The moment right at the end of the film, where the Dora Milaje are surrounded by the border tribe, and they get saved by the Jabari tribe. Initially, all those Jabari warriors were men. And I said to Ryan, this whole film we’ve built up these spectacular, ass-kicking female warriors, and right at the end, they get saved by men. I felt like it undercut so much of what we’d built up previously.
So, Ryan suggested adding some female warriors in there. And they reshot with some female warriors – the first one to break through the forcefield was a Jabari female warrior, very powerful shot.
It changed the entire tone. That’s the beauty of those reshoots.
Does it complicate your job when there’s a lot of CGI?
No, I think it creates opportunities. Anything you can imagine can be rendered on screen. But a large part of the editor’s job on a film like this is dealing with visual effects. You’re the guardian of the story, so you’re constantly in VFX reviews, making sure that they serve the story, character and emotion. That they don’t distract, but support what’s going on screen.
I love that part of the process – you can have an idea and just say it. Editing the beach fight in “Spider-Man: Homecoming”, for example, I would type the word “vulture” and have the text fly around the screen. The very next day, there’s Vulture flying around the screen. It’s a collaboration between us and the VFX artists, where we can coordinate Spidey and Vulture’s movements together.
I love it, it’s certainly not daunting.
The most intimidating scene in the MCU, I think, is the moment when Michael Keaton talks to Tom Holland in the car. Can you tell me about that scene?
I really love that scene, and it was a huge challenge, editorially. We had to figure out who knows what, and when? When exactly does he know Spidey’s secret? To balance the slow burn of tension and deliver the “oh, wait.” It comes across in a single eye movement.
There were versions of that scene where Vulture knew right at the beginning. We spent a lot of time perfectly balancing it. Figuring out how long you can play something to its maximum effect and maintaining the emotional journey. But the key to the tension was keeping the audience’s perspective in our hearts.
And, of course, phenomenal actors.
Which “Black Panther” scene are you most proud of?
The ending scene in Oakland. That wasn’t originally in the film – the film used to end with the speech in the United Nations [mid-credits scene]. And I said to Ryan, that I don’t think the film has the right ending. But I couldn’t really tell him why – it was just a gut feeling.

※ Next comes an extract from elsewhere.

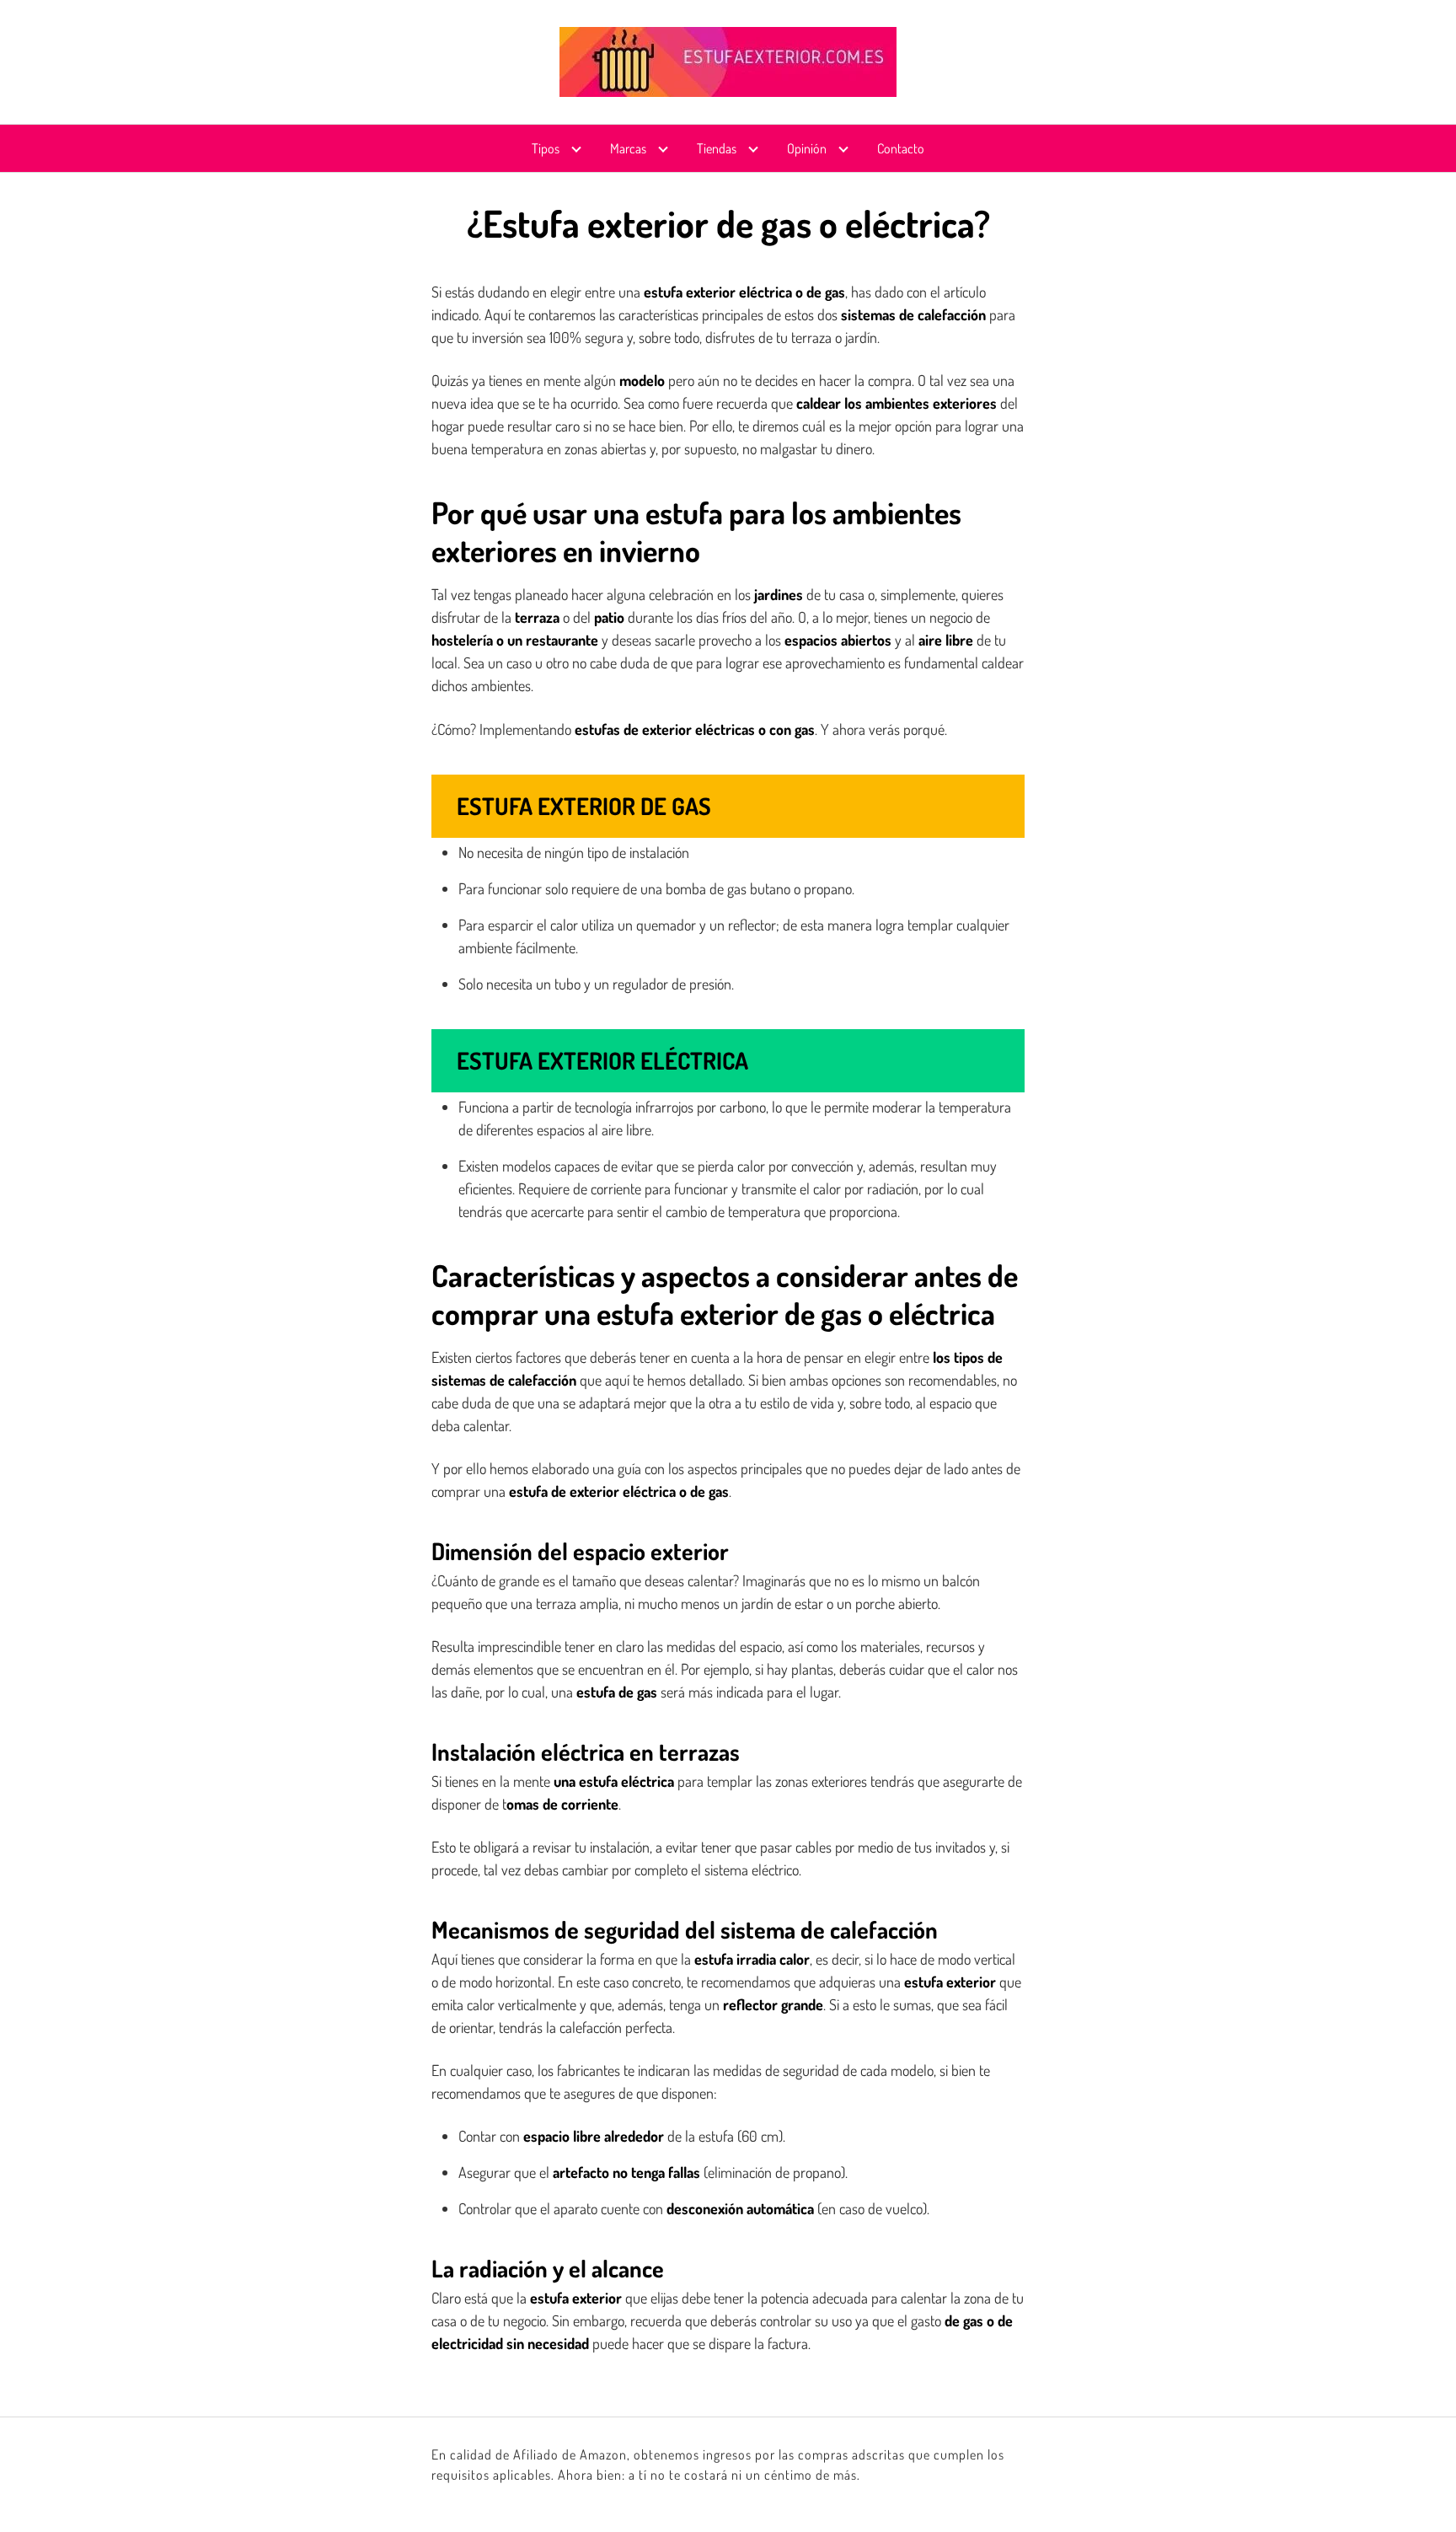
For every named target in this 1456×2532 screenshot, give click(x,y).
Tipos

It was interesting because that United Nations scene actually tested really well, people loved it. But Ryan told me that I’d planted a seed in him. And he kind of disappeared for a day, locked himself in a room, and he realized that in the opening of the film, in Oakland, something is taken away. And that the most fitting ending would be to return to Oakland and give something back.
And he shot the final Oakland scene in additional photography. So, that’s the scene that means the most to me, because it is the right ending for the film. My gut was trying to tell me that we needed a more personal ending. And for a Marvel blockbuster, that’s a really small, intimate moment.
What do you attribute the film’s success to?
Ryan Coogler – he’s the real deal. He surrounds himself with collaborators, and he makes you feel like it’s just you and him making the movie. And he does that with everyone. He enables and empowers his crew, he trusts them. He was never threatened by other people’s ideas, he embraced them. He insisted that we tell him what was in our heart.
He asked everyone, even the production assistants what they thought, and we have some ideas from them in the film. Best idea in the room wins, and he absorbs everything – he doesn’t necessarily agree with what he’s hearing, but he wants to listen. And he has a great instinct on what to lean into.
There seems to be a thing in Hollywood where people don’t make statements, they ask questions. So if you think something isn’t working, you don’t come out and say it. You say, “do you think perhaps we should …?” and Ryan hates that. He demands honesty.
It meant that we didn’t ever have to worry about upsetting anyone, we all just put the film first. And I think it shows.
This interview has been edited for length and clarity.